49.  In some circumstances rollover relief under Subdivision 124-M is not available. The exceptions are outlined in section 124-795. None of the exceptions are applicable.

Conclusion

50.  Trust B may obtain partial scrip for scrip rollover of the capital gain they would make in disposing of their shares in Company B for replacement shares in Company D under Subdivision 124-M.

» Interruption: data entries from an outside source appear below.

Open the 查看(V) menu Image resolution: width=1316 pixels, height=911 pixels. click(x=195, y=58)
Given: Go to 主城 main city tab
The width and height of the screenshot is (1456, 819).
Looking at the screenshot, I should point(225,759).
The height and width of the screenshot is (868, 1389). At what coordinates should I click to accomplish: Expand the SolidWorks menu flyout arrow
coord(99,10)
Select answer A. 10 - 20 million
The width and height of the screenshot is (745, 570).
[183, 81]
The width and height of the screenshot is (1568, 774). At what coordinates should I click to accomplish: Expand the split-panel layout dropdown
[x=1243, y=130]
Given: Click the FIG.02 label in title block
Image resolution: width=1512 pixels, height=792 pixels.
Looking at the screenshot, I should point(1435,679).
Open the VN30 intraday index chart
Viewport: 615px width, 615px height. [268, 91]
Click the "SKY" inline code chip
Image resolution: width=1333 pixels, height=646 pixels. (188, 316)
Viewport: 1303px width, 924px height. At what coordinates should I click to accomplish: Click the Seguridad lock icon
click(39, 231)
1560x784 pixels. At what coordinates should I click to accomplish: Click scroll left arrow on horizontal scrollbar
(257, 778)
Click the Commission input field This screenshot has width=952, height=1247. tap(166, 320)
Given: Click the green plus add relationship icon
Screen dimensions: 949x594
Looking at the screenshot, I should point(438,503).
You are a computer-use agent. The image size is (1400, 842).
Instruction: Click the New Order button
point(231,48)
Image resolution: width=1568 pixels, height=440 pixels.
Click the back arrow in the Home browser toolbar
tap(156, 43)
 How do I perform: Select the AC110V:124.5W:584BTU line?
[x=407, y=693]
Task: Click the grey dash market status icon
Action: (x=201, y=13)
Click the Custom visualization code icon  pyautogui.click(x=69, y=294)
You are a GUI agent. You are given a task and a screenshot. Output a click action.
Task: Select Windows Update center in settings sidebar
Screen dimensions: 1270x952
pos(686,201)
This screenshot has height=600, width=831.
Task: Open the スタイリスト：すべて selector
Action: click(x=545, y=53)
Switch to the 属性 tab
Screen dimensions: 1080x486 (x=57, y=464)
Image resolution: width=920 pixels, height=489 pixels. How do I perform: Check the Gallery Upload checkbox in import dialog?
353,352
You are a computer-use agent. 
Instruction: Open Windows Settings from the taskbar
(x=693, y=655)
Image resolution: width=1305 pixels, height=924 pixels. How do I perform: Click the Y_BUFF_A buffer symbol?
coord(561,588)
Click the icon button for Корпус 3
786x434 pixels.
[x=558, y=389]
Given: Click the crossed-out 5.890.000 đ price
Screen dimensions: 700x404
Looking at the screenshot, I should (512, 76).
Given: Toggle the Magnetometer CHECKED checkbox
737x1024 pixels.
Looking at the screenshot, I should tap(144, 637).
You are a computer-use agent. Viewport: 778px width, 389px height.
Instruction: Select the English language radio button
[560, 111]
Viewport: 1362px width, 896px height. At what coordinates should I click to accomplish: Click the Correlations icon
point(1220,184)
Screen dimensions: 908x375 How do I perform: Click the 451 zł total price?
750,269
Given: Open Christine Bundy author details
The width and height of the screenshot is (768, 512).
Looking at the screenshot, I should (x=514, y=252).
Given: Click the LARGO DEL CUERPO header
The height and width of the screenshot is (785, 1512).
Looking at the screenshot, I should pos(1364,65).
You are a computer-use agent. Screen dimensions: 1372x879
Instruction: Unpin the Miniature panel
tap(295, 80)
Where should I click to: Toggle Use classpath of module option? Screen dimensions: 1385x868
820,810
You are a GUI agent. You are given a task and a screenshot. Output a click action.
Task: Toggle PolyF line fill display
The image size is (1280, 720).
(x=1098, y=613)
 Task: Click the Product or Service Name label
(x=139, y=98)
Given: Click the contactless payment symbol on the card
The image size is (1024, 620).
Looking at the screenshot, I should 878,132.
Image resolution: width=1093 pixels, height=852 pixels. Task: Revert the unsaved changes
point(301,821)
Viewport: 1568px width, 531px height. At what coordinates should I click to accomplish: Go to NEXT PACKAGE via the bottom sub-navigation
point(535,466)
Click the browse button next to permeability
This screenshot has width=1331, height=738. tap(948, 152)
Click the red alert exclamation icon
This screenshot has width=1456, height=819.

Consequences of roll-over relief under Subdivision 124-M of the ITAA 197 being available

51.  The consequences of partial roll-over relief applying (pursuant to section 124-785) would be as follows:

•                    the capital gain Trust B would otherwise make from CGT event A1 in respect of the exchange of its shares in Company B for shares in Company D will be partially disregarded;

•                    Trust B will make a capital gain in relation to the ineligible part of its original interest for which it received ineligible proceeds: 124-790(1);

•                    the first element of the cost base of the shares in Company D acquired by Trust B will be determined by 'reasonably attributing to it' the cost base of the shares in Company B exchanged under the arrangement (subsection 124-785(2)); and

•                    in determining the cost base of the shares in Company D, Trust B will reduce the cost base of their original interest i.e. shares in Company B (just before they stop owning it) by so much of the cost base as is attributable to the ineligible part.